This study examined the application of a participatory approach in media development within the Indonesian national agricultural research system (NARS) as a way to achieve improved impacts from agricultural research and development endeavours. It employed a comparative case study and participatory action research (PAR) as strategies of inquiry that guided the research process. Two province-based Assessment Institutes for Agricultural Technology (AIATs) in Banten and West Nusa Tenggara (WNT) were selected as the cases of this study. The participatory action research was conducted in collaboration with AIAT research teams in both locations with the purpose to facilitate and at the same time examine the use of participatory communication in the agricultural research and development. This study adopted a wide range of data collection methods, including document analysis, participant observation, in-depth interviews and focus group discussions. For data analysis, this study applied a theoretical thematic analysis approach.

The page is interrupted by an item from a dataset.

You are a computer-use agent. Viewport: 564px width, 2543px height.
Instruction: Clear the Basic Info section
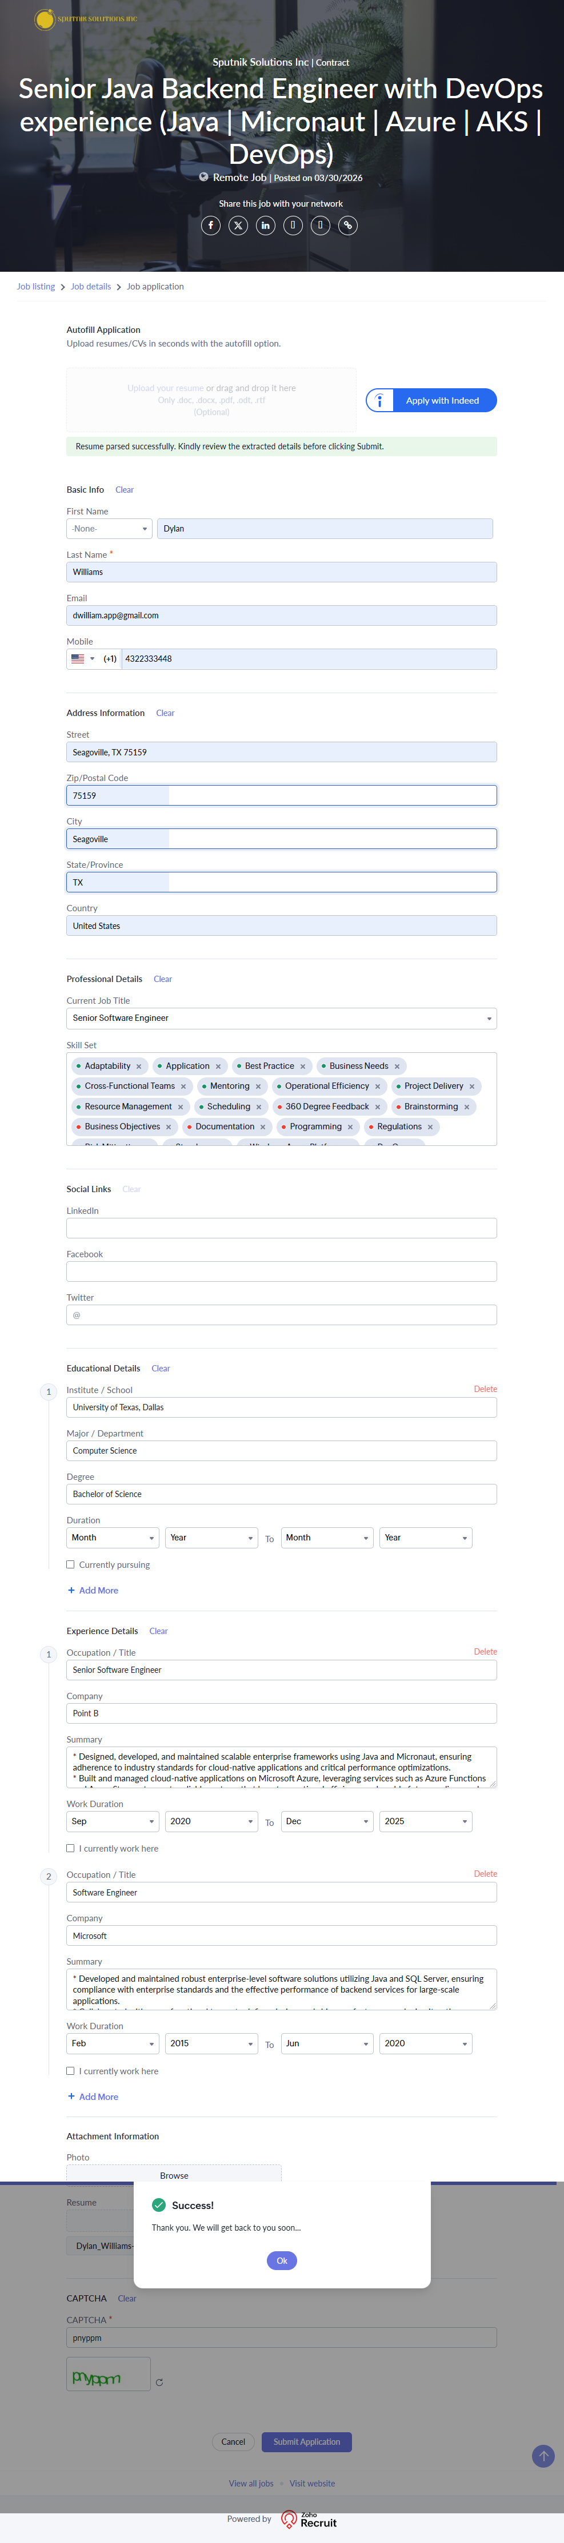pyautogui.click(x=124, y=490)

The theoretical framework applied in this study consists of three main perspectives: Weber’s concept of bureaucracy, the theory of participatory development communication, and Foucault’s works of power/knowledge and governmentality. Weber’s seminal work was useful for examining the role of bureaucracy in the governance of agricultural sector and the nature of the bureaucracies that exist in the NARS organisations, particularly in the era of political decentralization and regional autonomy. The key principles of participatory development communication were applied through the implementation of PAR in both AIATs that facilitates and analyses the development and field-test the framework of participatory media development. Foucault’s concept of power/knowledge and governmentality was used as an analytical tool to examine the possibilities and limitations of participatory approaches in the governance of agricultural sector particularly in the research and development.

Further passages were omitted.